::: STORED RECORDS :::
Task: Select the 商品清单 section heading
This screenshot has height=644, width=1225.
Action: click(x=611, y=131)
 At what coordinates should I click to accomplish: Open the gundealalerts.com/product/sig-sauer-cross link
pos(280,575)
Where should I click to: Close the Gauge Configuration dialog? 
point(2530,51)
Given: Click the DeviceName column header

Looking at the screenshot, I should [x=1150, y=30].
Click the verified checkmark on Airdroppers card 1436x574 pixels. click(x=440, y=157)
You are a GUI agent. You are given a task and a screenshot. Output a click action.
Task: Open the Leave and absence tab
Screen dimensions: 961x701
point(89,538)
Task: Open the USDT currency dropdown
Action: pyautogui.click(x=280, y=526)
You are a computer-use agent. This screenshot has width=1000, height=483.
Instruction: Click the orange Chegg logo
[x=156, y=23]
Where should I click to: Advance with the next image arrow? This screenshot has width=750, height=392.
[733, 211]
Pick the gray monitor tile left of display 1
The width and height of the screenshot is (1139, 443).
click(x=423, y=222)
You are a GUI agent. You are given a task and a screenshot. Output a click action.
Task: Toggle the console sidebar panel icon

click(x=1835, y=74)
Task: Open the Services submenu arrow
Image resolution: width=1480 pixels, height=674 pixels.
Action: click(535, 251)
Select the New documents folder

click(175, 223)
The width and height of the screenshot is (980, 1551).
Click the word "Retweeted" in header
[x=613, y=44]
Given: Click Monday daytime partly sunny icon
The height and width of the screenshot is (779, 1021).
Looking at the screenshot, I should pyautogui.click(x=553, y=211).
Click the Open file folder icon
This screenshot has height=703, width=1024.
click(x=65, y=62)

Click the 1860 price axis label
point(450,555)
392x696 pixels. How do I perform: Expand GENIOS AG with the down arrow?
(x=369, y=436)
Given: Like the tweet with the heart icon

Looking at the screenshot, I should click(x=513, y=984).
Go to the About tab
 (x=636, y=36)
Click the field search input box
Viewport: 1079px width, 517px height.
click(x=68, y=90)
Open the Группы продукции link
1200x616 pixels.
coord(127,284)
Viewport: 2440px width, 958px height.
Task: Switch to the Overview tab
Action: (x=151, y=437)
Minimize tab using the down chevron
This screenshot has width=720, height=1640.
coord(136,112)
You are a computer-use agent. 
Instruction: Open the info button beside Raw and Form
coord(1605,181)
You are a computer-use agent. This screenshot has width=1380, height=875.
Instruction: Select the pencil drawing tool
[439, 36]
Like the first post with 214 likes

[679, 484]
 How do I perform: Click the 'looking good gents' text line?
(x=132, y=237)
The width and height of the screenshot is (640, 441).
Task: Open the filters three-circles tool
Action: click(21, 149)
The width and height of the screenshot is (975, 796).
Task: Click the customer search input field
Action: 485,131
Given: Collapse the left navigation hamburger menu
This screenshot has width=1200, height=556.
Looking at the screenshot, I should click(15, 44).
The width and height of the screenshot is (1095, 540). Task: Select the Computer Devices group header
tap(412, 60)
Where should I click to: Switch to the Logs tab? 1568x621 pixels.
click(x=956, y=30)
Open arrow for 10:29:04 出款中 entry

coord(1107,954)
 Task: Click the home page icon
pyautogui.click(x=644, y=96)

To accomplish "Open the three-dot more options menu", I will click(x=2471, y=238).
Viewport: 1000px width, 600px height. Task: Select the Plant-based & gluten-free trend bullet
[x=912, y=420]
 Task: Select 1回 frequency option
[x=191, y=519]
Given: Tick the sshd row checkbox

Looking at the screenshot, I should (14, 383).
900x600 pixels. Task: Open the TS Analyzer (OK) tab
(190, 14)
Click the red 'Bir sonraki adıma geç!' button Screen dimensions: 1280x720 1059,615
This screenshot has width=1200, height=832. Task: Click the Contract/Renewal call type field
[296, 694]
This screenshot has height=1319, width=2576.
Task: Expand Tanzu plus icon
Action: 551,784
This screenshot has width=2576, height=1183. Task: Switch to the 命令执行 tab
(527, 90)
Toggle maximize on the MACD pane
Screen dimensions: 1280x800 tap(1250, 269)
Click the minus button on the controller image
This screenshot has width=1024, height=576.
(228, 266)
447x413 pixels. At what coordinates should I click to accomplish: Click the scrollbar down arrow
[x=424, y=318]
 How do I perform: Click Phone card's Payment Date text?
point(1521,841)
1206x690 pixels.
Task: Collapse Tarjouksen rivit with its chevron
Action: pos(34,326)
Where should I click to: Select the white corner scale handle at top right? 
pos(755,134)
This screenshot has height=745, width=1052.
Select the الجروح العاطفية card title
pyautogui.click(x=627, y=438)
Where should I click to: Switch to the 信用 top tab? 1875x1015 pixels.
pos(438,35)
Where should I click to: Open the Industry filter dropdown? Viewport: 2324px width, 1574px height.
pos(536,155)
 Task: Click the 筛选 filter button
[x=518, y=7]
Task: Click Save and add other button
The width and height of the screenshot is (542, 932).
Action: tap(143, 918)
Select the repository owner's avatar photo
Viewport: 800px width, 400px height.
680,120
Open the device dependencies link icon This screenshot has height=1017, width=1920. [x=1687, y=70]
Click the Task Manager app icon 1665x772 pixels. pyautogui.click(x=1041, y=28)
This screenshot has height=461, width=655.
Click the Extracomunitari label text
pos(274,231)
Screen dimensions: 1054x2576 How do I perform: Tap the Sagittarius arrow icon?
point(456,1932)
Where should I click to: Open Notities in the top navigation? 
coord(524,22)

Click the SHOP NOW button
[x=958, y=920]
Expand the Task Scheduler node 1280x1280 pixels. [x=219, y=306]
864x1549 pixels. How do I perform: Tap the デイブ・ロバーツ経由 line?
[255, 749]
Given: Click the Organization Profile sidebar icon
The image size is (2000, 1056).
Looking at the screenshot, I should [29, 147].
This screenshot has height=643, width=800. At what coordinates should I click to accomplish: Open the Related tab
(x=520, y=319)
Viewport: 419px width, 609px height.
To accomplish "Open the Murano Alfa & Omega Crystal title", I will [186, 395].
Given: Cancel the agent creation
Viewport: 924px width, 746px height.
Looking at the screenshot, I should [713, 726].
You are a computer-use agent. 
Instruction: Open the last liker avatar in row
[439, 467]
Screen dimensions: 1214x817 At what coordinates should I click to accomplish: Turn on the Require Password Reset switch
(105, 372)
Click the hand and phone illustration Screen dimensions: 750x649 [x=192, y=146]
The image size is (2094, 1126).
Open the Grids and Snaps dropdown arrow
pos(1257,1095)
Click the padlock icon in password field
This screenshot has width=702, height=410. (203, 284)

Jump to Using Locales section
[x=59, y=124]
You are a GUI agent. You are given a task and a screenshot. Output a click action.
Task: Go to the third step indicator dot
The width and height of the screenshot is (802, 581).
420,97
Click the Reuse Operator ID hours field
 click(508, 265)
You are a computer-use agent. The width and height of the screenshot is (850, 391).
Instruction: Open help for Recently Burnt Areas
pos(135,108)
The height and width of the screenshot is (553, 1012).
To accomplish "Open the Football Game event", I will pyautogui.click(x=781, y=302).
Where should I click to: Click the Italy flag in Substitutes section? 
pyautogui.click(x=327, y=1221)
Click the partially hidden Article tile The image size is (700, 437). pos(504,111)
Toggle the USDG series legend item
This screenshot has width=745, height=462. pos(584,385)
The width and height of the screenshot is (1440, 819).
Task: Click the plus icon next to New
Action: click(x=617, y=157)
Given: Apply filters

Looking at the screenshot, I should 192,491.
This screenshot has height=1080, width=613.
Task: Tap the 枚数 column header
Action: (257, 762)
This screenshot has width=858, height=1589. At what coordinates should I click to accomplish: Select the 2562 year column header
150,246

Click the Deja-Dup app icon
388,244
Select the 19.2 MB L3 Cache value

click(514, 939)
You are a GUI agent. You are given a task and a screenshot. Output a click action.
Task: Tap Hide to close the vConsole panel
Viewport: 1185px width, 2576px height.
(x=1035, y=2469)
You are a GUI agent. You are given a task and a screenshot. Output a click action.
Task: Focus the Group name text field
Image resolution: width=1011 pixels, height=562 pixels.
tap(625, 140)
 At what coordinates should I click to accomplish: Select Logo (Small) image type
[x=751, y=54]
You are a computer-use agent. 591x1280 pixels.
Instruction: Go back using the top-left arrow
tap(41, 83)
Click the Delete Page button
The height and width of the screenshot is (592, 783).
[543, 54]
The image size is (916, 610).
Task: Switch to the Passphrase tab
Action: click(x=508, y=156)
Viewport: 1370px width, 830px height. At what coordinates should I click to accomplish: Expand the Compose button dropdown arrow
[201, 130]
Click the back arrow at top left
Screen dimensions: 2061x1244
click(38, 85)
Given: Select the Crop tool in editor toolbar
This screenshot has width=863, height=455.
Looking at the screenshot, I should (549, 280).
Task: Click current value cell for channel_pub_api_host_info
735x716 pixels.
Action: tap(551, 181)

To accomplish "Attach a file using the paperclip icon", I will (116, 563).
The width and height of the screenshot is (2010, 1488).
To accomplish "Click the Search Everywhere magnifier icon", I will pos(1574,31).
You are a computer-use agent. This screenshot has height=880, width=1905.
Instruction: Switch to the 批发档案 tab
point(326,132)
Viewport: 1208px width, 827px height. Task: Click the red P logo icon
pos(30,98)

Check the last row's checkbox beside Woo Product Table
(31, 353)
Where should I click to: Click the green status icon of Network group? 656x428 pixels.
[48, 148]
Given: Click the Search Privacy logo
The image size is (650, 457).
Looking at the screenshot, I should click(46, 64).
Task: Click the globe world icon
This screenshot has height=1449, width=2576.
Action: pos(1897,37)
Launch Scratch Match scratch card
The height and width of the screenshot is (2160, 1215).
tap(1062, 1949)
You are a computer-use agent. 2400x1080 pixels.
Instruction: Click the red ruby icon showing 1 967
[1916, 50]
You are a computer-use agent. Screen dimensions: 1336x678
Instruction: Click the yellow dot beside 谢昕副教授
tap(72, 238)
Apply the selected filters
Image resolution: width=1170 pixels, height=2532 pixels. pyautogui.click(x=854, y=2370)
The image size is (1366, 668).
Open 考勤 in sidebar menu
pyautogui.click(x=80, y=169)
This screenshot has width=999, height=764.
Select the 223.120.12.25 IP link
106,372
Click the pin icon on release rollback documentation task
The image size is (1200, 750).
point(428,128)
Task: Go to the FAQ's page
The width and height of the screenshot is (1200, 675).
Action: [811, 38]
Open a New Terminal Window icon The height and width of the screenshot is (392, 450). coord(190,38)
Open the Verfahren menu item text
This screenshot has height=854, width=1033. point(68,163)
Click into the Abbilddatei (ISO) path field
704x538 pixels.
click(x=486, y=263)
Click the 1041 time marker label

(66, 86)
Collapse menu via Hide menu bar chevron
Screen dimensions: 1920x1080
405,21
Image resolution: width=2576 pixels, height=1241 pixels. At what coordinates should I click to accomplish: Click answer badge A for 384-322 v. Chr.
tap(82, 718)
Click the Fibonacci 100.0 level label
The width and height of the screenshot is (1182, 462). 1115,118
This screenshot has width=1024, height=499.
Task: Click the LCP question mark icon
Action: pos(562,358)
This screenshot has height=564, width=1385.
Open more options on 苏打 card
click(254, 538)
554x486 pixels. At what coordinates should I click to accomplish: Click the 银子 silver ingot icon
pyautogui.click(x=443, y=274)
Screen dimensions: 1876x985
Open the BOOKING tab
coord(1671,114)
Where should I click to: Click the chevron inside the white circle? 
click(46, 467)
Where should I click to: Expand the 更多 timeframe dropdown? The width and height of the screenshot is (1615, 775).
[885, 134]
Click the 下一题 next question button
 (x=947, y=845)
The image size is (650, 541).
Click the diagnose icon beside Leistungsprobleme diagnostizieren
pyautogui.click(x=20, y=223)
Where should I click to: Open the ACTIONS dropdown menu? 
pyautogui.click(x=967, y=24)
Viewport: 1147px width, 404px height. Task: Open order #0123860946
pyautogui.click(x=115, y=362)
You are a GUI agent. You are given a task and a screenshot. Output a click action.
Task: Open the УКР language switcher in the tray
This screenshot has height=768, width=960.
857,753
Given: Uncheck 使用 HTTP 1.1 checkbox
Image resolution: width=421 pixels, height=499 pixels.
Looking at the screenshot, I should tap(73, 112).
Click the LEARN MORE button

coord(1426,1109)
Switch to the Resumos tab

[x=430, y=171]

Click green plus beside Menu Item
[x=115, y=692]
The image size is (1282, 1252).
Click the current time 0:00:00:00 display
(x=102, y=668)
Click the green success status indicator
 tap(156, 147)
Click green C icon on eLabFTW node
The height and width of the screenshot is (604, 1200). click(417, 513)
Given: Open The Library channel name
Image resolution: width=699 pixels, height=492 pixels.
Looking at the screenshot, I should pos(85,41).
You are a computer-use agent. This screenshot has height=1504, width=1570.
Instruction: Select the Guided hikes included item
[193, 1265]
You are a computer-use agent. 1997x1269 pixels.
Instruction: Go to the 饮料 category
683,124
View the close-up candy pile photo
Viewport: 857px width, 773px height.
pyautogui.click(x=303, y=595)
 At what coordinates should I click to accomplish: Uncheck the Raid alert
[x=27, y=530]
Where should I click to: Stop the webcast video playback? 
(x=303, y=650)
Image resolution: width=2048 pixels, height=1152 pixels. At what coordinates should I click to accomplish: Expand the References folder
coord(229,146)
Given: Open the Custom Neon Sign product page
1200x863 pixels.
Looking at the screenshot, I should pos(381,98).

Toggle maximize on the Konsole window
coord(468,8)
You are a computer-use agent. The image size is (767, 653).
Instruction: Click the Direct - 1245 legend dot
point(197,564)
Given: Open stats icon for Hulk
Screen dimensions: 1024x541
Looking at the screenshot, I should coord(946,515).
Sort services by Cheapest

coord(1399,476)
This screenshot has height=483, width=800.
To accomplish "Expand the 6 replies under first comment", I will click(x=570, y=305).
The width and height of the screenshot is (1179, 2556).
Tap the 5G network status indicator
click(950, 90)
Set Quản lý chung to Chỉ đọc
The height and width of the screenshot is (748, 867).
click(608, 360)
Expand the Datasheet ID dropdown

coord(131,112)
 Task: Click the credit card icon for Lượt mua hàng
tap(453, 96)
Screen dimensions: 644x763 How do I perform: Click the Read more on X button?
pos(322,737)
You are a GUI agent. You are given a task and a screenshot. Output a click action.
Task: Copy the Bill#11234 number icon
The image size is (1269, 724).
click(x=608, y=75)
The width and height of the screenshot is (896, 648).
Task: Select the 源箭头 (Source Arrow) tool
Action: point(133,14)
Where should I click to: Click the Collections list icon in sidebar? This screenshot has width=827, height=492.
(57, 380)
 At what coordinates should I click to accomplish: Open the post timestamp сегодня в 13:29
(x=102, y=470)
:::
Copy out the data from the line with "Given: Click the Search Privacy logo" up to and including the line with "tap(1062, 1949)", swapping "globe" for "earth" and leaving everything else the same.

EXERCISE RESULT:
Given: Click the Search Privacy logo
The image size is (650, 457).
Looking at the screenshot, I should click(46, 64).
Task: Click the earth world icon
This screenshot has height=1449, width=2576.
Action: pos(1897,37)
Launch Scratch Match scratch card
The height and width of the screenshot is (2160, 1215).
tap(1062, 1949)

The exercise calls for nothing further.